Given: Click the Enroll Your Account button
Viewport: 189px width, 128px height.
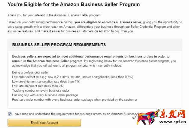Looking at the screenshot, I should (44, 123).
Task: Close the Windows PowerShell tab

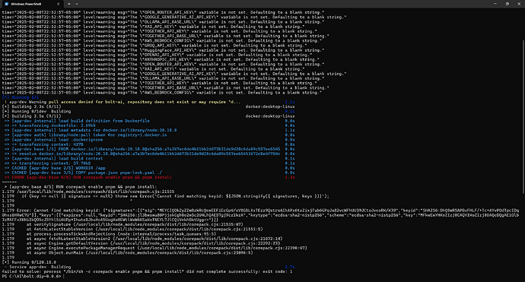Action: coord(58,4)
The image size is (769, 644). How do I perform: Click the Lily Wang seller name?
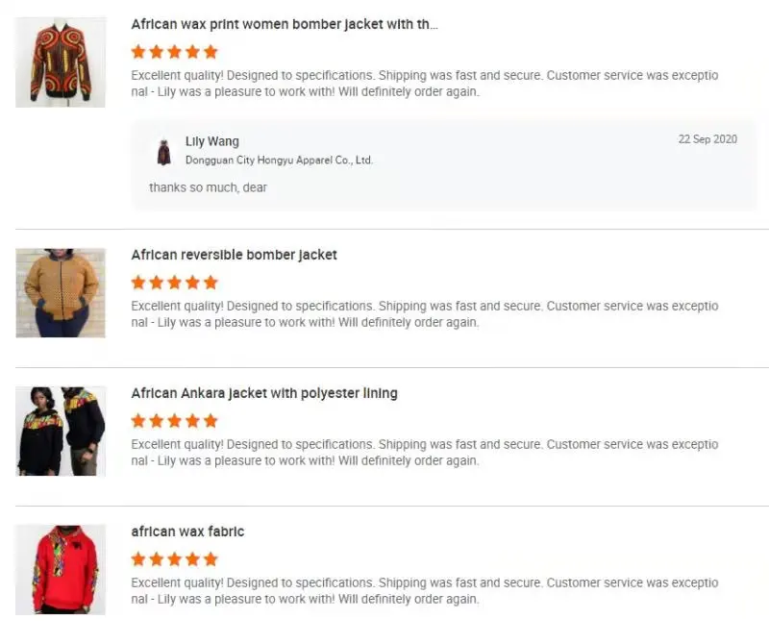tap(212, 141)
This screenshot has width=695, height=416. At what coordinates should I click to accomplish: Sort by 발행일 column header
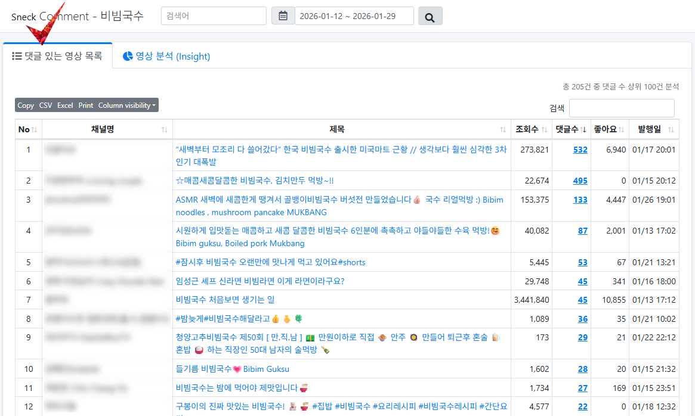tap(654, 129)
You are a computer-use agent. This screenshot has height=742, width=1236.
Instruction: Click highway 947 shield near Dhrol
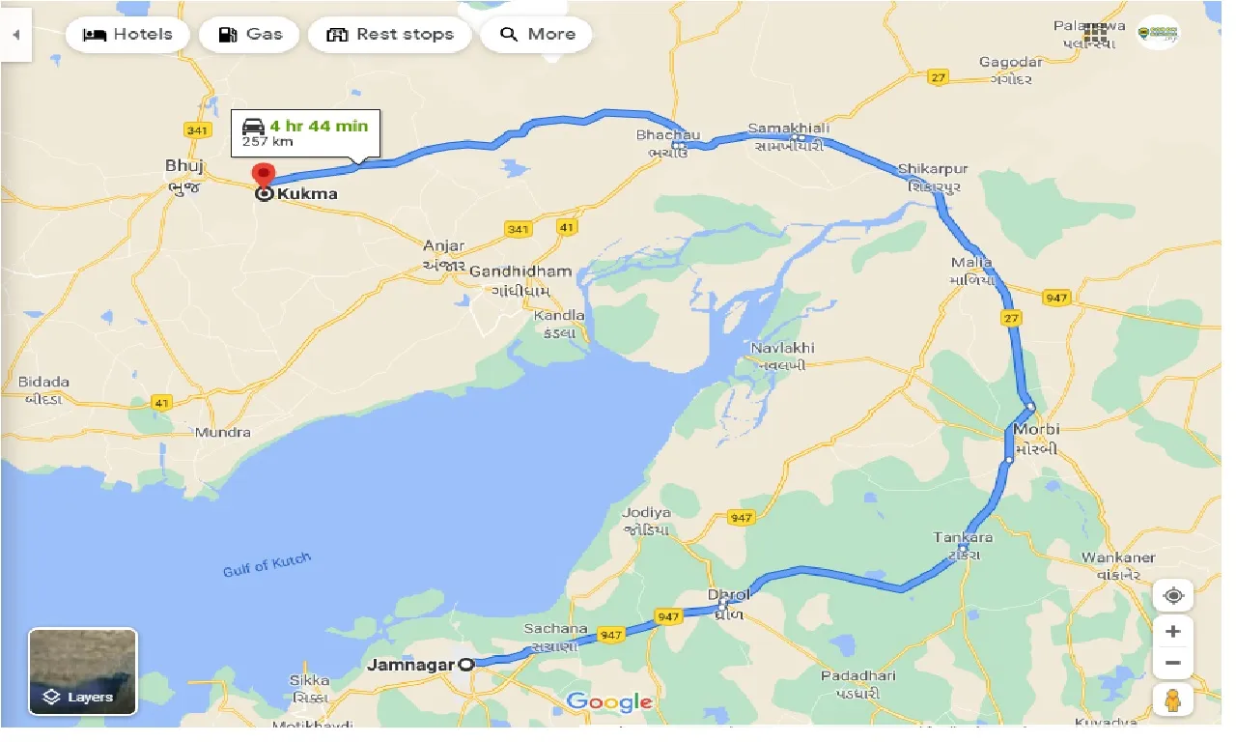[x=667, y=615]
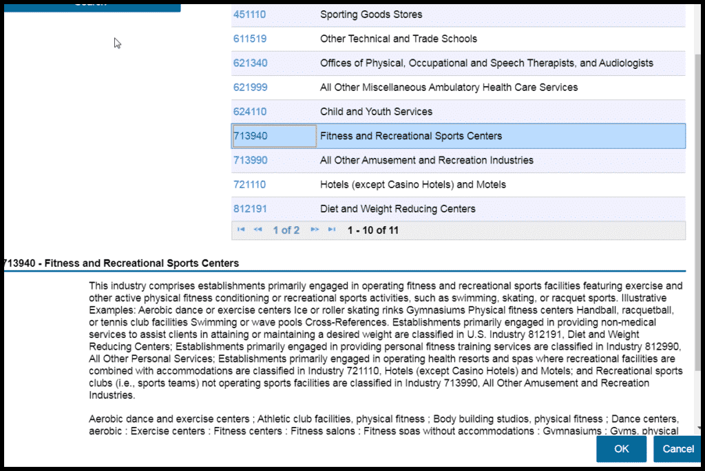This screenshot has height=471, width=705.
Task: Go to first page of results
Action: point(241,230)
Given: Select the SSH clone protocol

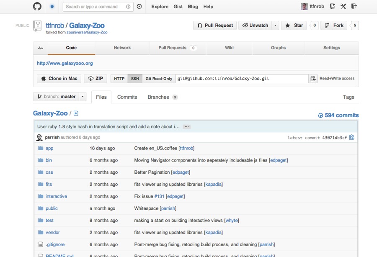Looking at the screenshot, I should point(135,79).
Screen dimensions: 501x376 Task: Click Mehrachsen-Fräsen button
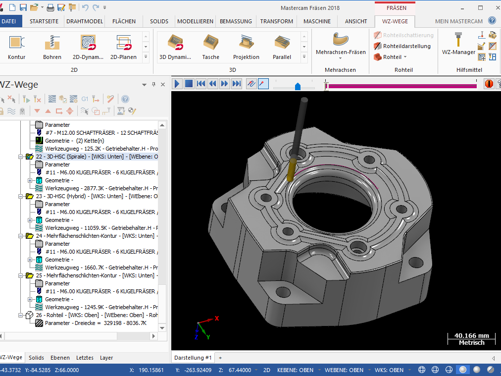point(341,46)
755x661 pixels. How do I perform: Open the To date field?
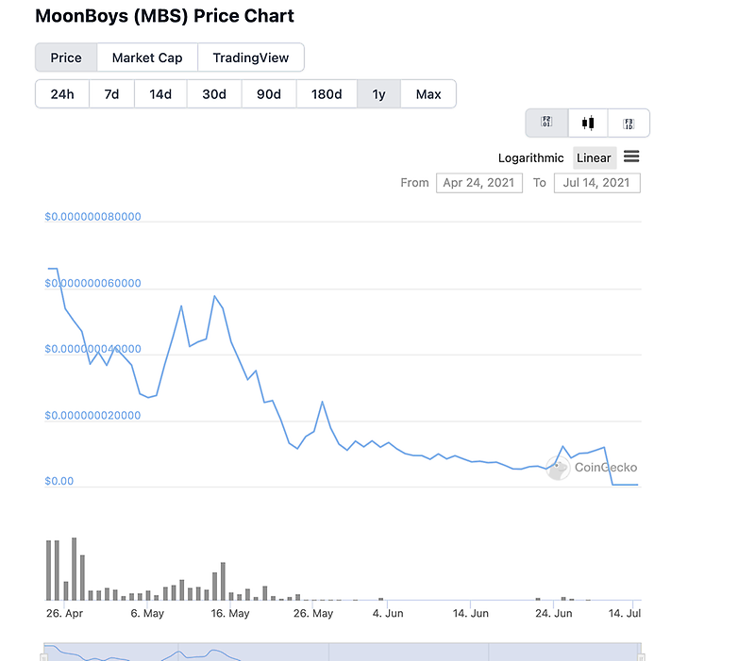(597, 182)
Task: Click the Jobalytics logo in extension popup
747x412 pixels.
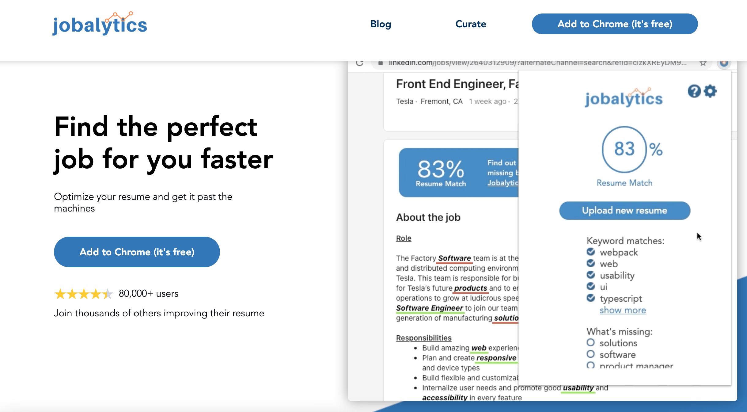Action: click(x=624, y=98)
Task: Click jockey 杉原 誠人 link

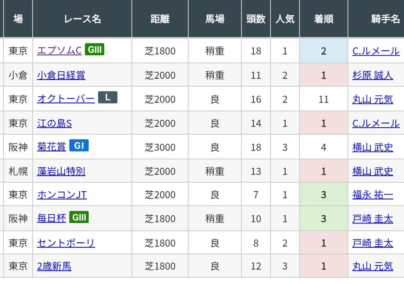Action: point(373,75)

- [Task description] The data is to be returned exactly as it stands, pictures aside.

- [Answer below]
Given: Click the Enroll Your Account button
Viewport: 189px width, 128px height.
Looking at the screenshot, I should (44, 123).
Task: Close the Windows PowerShell tab

Action: coord(58,4)
The image size is (769, 644). How do I perform: Click the Lily Wang seller name?
tap(212, 141)
This screenshot has width=695, height=416. At what coordinates should I click to accomplish: Sort by 발행일 column header
tap(654, 129)
You are a computer-use agent. This screenshot has height=742, width=1236.
Instruction: Click highway 947 shield near Dhrol
[x=667, y=615]
This screenshot has height=471, width=705.
Task: Go to first page of results
Action: point(241,230)
Given: Select the SSH clone protocol

Looking at the screenshot, I should point(135,79).
Screen dimensions: 501x376 Task: Click Mehrachsen-Fräsen button
point(341,46)
755x661 pixels. How do I perform: Open the To date field?
(597, 182)
Task: Click the Jobalytics logo in extension popup
747x412 pixels.
Action: click(x=624, y=98)
Task: Click jockey 杉原 誠人 link

Action: point(373,75)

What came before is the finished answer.